目前，利用基因编辑酶作为核酸检测的方法有利用C2C2酶介导的旁系剪切效应对目标RNA进行检测。但是尚缺乏对目标DNA(尤其是微量DNA)进行快速、有效检测的方法。

因此，本领域迫切需要开发针对目标DNA的灵敏度高、特异性好、通量高的核酸检测方法。

发明内容

本发明的目的就是提供一种基于对目标DNA的灵敏度高、特异性好、通量高的核酸检测方法及其应用。

在本发明的第一方面，提供了一种用于检测靶标核酸分子的检测体系，该体系包含：

(a)向导ssDNA对；

(b)基因编辑酶Pyrococcus furiosus(PfAgo)；和

(c)荧光报告核酸，所述荧光报告核酸带有荧光基团和淬灭基团；

其中，所述的靶标核酸分子为靶标DNA。

在另一优选例中，所述的向导ssDNA对包括有义链向导ssDNA和反义链向导ssDNA。

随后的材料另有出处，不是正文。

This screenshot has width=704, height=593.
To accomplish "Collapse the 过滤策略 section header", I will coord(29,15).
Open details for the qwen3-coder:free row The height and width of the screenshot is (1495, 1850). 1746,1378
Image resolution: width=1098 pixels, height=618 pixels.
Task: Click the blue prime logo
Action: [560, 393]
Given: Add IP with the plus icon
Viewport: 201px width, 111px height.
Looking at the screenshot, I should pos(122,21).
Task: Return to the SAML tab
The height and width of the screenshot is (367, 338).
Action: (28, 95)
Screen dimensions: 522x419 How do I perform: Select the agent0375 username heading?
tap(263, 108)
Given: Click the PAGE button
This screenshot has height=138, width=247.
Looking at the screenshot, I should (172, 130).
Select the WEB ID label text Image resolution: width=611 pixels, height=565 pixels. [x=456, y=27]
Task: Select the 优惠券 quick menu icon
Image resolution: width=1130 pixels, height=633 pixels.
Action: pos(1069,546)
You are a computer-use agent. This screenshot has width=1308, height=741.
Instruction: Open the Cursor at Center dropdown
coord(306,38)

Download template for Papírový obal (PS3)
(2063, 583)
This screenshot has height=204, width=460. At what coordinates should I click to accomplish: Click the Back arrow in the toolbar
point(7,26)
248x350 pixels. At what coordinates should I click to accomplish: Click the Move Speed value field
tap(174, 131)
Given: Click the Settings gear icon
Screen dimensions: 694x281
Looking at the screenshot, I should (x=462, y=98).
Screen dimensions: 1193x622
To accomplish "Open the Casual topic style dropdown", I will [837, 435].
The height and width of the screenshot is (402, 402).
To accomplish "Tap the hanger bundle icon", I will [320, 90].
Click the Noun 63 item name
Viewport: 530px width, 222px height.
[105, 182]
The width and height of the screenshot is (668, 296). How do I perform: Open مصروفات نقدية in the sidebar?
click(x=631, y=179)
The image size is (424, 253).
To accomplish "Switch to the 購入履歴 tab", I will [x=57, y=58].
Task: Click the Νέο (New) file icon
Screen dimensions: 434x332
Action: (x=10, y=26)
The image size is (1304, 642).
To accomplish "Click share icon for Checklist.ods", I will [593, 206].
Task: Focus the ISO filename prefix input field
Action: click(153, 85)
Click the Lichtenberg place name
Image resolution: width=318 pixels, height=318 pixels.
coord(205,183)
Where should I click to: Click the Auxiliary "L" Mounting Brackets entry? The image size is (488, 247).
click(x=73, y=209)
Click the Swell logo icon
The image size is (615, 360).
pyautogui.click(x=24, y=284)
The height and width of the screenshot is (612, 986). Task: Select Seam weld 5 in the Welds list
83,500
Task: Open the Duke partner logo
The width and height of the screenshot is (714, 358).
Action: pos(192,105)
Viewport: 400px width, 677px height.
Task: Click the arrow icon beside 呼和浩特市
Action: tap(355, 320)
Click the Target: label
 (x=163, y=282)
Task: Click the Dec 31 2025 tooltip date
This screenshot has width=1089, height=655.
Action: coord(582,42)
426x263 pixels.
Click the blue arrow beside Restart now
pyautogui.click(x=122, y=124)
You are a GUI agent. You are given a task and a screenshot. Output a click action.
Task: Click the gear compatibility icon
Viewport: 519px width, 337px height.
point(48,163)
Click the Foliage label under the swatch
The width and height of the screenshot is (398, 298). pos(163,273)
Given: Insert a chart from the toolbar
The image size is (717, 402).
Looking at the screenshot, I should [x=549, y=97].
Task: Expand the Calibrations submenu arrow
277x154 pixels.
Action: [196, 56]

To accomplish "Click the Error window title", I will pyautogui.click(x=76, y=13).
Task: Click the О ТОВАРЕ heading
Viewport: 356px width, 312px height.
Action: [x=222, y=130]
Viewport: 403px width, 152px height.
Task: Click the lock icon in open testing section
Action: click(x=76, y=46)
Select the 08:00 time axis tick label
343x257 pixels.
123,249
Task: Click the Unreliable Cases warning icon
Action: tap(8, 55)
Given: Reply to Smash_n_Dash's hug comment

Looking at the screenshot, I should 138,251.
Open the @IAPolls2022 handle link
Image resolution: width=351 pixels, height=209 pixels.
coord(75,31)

在另一优选例中，所述的向导ssDNA为5’-磷酸化的单链DNA分子。

在另一优选例中，所述的向导ssDNA的长度为n个碱基，且n≥14。

在另一优选例中，所述的n≤100，较佳地≤80，更佳地≤60。

在另一优选例中，所述的向导ssDNAs的长度为14-60nt，较佳地16-40nt。

在另一优选例中，所述的向导ssDNAs的数量为一对或多对。

在另一优选例中，所述PfAgo酶来源于古菌Pyrococcus furiosus。

在另一优选例中，所述的PfAgo包括野生型和突变型的PfAgo。

在另一优选例中，所述靶标核酸分子的不同分型对应的突变位点在向导ssDNA的第10、11位。

在另一优选例中，所述的检测体系还含有(d)缓冲液。

在另一优选例中，所述的检测体系还包括用于对靶标核酸分子进行扩增的引物。

在另一优选例中，所述的检测体系还含有待检测的靶标核酸分子。

在另一优选例中，所述的靶标核酸分子(或其扩增产物)被所述PfAgo酶切割后，产生次级向导ssDNA。

在另一优选例中，所述的次级向导ssDNA与所述的荧光报告核酸的序列是互补的。